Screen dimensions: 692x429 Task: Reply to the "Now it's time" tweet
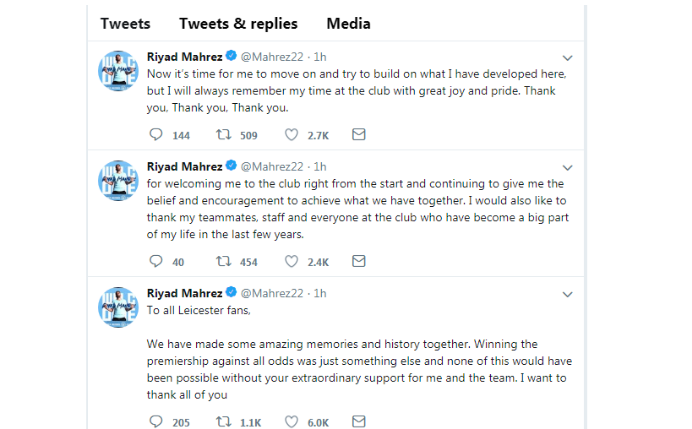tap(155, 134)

==

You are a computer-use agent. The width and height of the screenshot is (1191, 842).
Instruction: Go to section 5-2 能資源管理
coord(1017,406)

---

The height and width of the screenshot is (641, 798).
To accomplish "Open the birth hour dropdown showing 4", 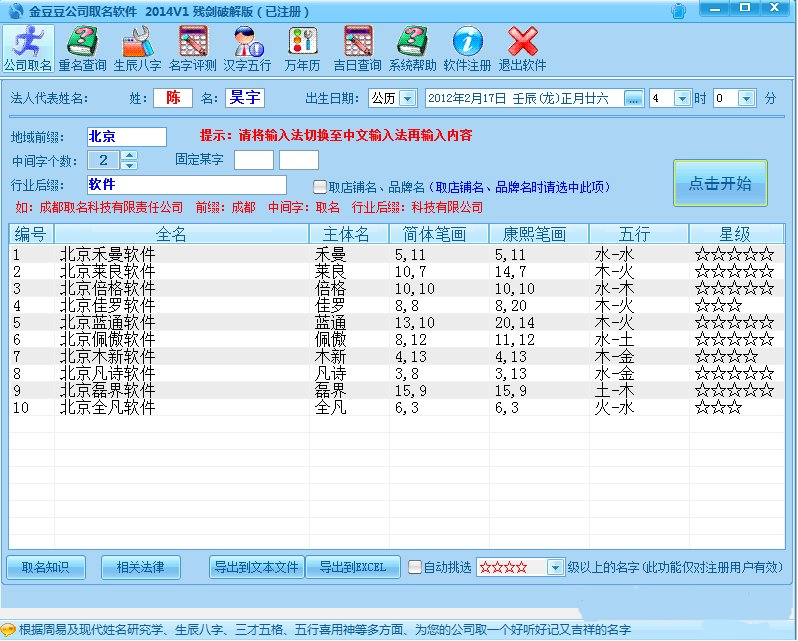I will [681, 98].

# [How to complete this task]
Tally the lines in the listing that contain the string "width", then report that tally alone.

# [Task output]
2